What is being asked: Please write out as a numbered list the lines from the one containing "Describe the element at coordinates (245, 226)" through the final line, with blank lines dropped and the pictures left out.

- - - - -

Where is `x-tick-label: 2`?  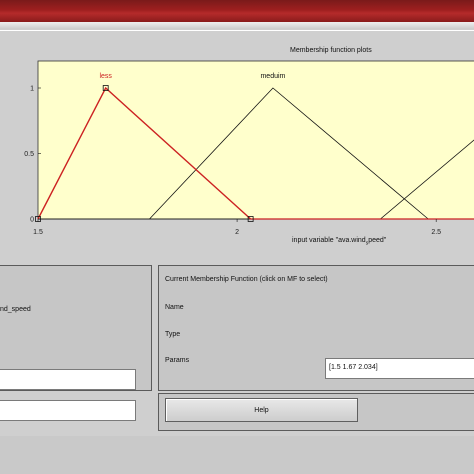 x-tick-label: 2 is located at coordinates (237, 232).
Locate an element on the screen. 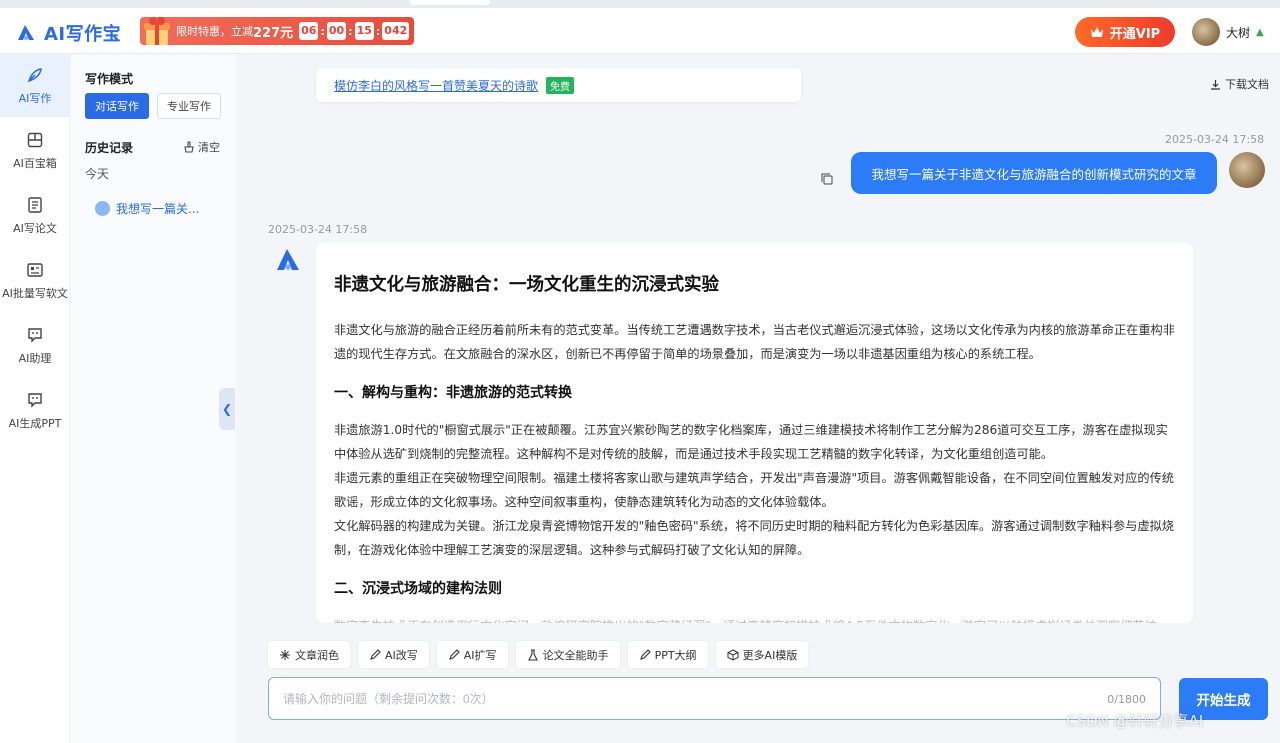 This screenshot has width=1280, height=743. countdown-minutes: 00 is located at coordinates (336, 31).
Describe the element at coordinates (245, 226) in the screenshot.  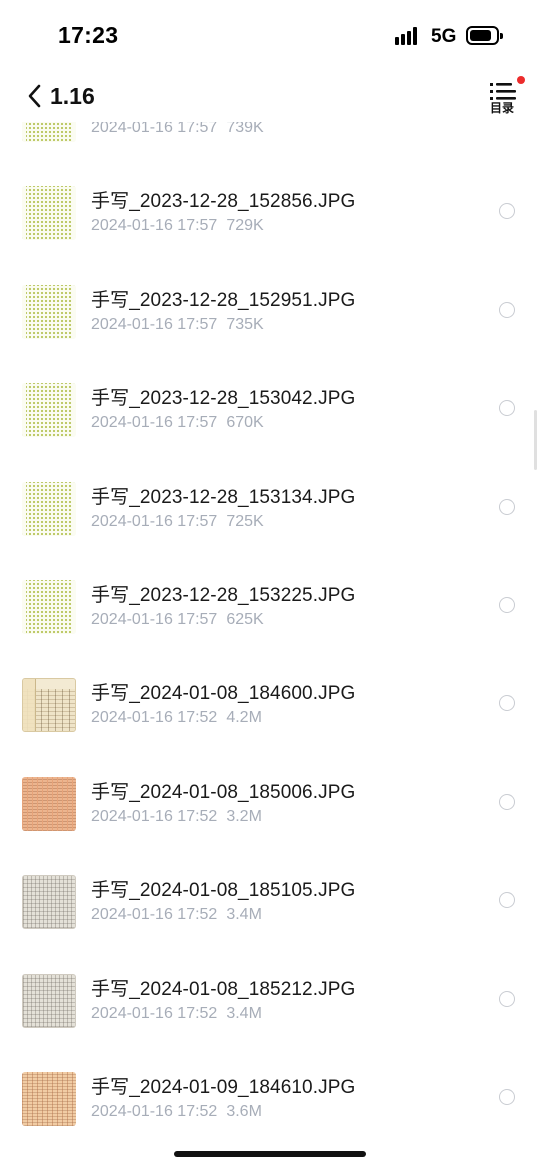
I see `file-size: 729K` at that location.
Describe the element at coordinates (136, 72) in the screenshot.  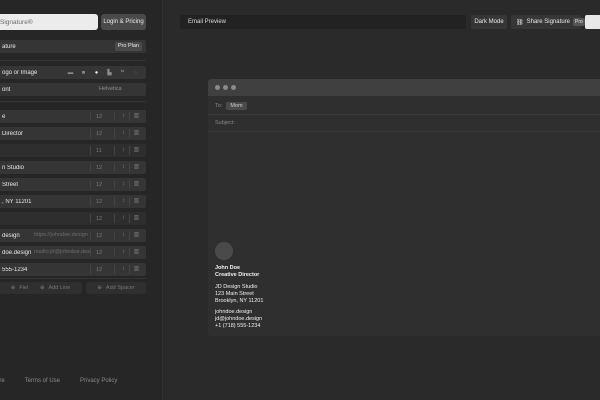
I see `hide-icon: ◌` at that location.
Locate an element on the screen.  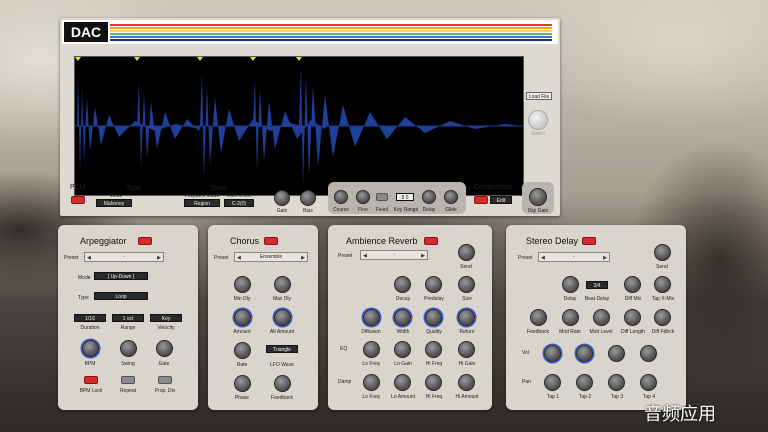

- - - - -

Task response:
1. Describe the element at coordinates (245, 226) in the screenshot.  
2. I see `file-size: 729K` at that location.
3. Describe the element at coordinates (136, 72) in the screenshot.  
4. I see `hide-icon: ◌` at that location.
5. Locate an element on the screen.  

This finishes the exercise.